I carabinieri del Nas di Palermo e del Comando provinciale di Trapani hanno dato esecuzione a un’ordinanza di misura cautelare agli arresti domiciliari, emessa dal gip di Trapani, su richiesta, in via di assoluta urgenza, della procura, nei confronti di appartenenti al Dipartimento regionale per le Attività sanitarie e osservatorio epidemiologico (Dasoe) dell’assessorato della Salute della Regione.

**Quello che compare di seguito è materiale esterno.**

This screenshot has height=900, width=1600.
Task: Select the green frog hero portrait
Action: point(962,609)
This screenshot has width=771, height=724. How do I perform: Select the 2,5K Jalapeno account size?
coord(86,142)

Nello specifico, i carabinieri del comando provinciale e del Nas hanno notificato tre provvedimenti di arresti domiciliari a una dirigente generale della Regione e a due suoi collaboratori. L’assessore Ruggero Razza risulta indagato, sul quale “sebbene non emerga ancora compendio investigativo grave”, viene spiegato dagli inquirenti, “è emerso il parziale coinvolgimento nelle attività delittuose del dipartimento”. L’assessore Razza poi, dopo qualche ora, ha rassegnato le dimissioni.

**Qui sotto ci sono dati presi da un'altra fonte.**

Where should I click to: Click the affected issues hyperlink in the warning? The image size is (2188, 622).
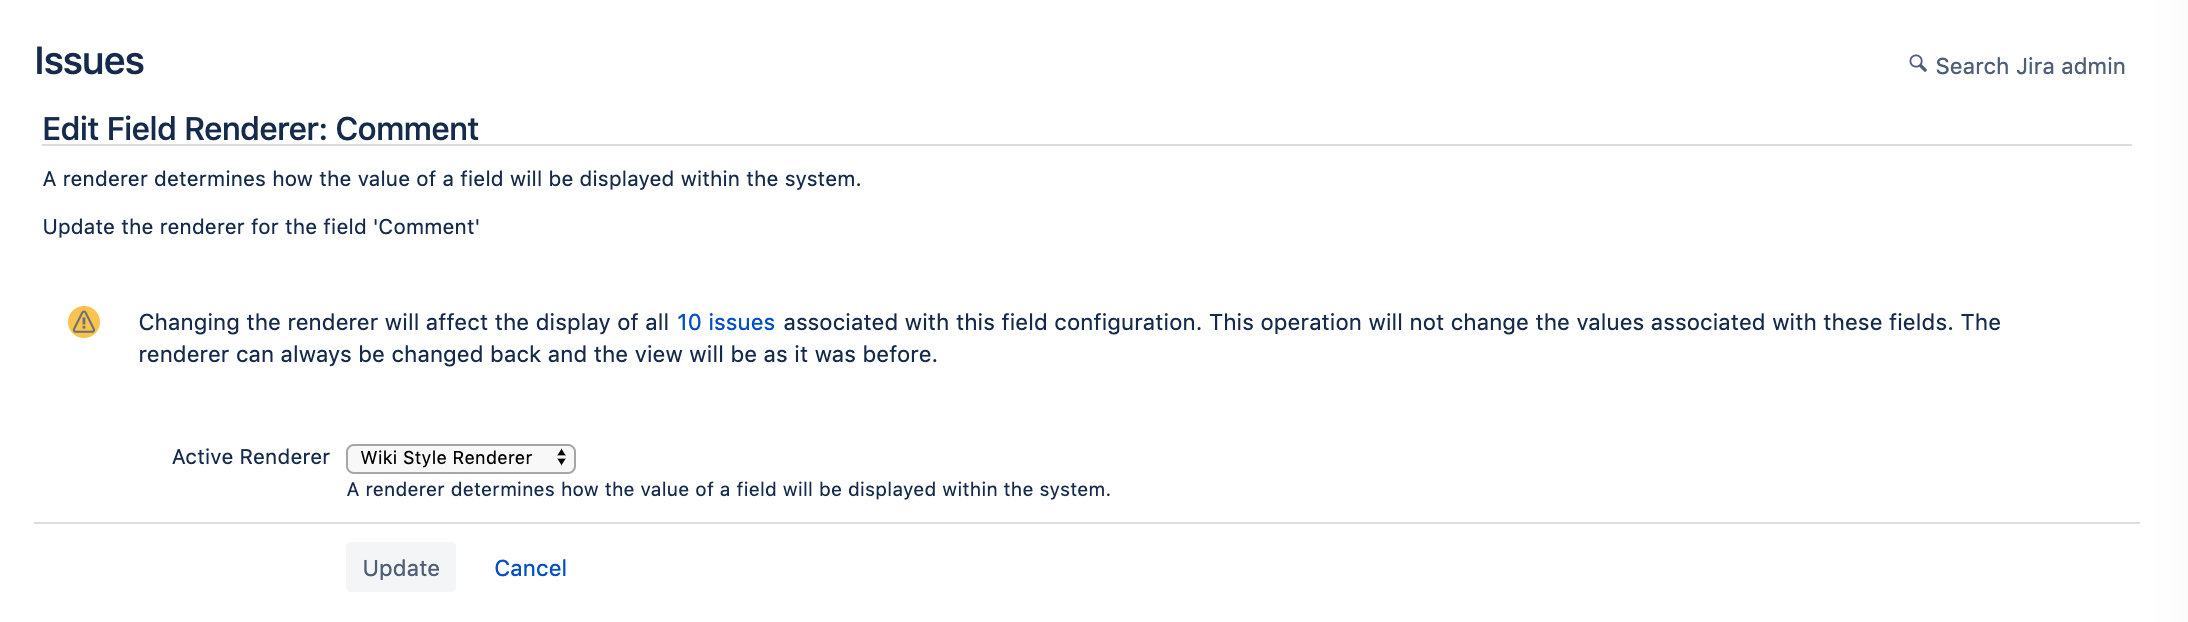724,322
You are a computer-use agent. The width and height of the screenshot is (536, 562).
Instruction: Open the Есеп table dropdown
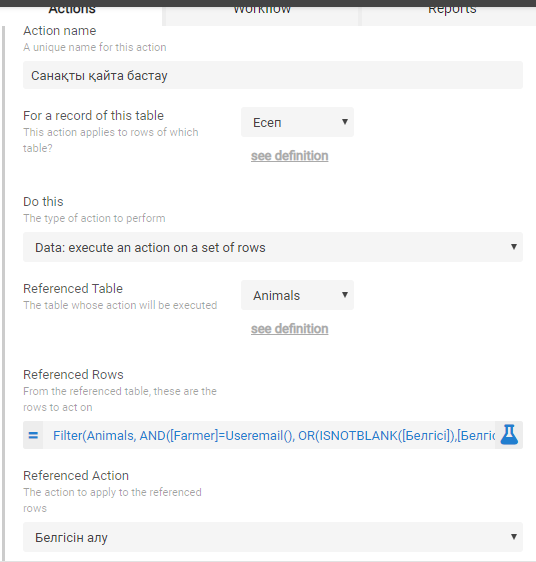click(297, 122)
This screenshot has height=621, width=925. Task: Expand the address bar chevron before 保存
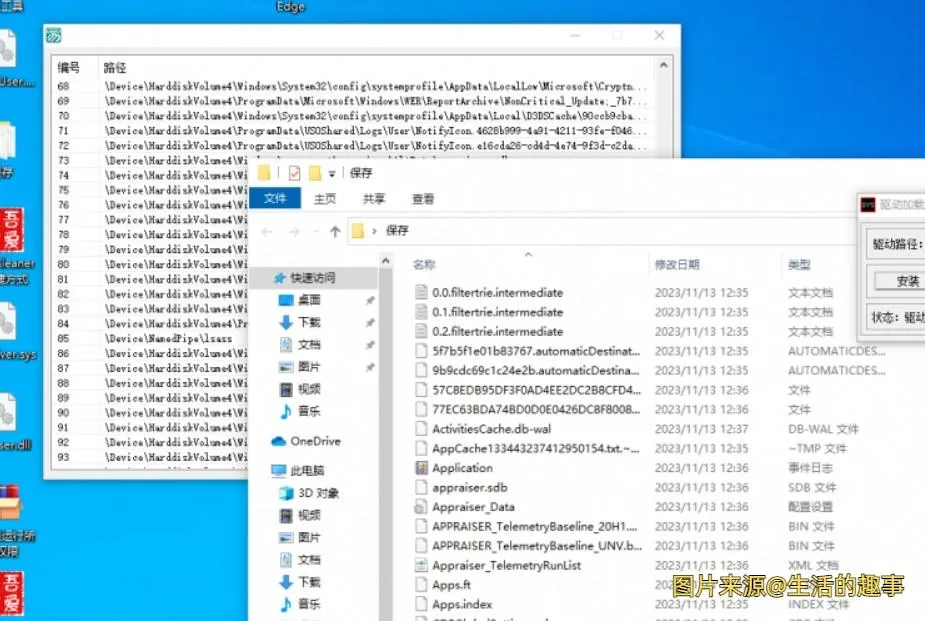374,231
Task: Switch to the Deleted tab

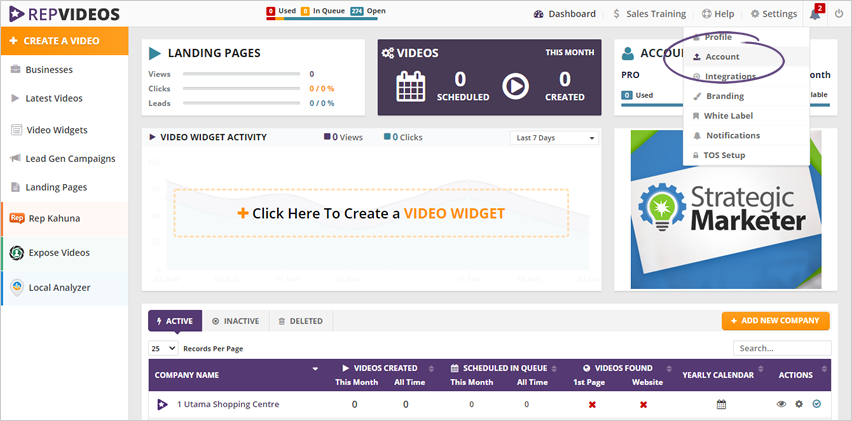Action: [301, 321]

Ad avvallare le ipotesi di reati diverse intercettazioni sui dati alterati e inviati all’Iss. Gli episodi di falso documentati nell’inchiesta sarebbero una quarantina a partire da novembre fino allo scorso 19 marzo. Perquisizioni sono state condotte nei confronti di altri sette indagati per la ricerca di materiale informatico e altri documenti. La Sicilia al momento è Zona Arancione. Dall’inizio dell’emergenza i contagi riportati sono stati 172.450, i morti 4.607.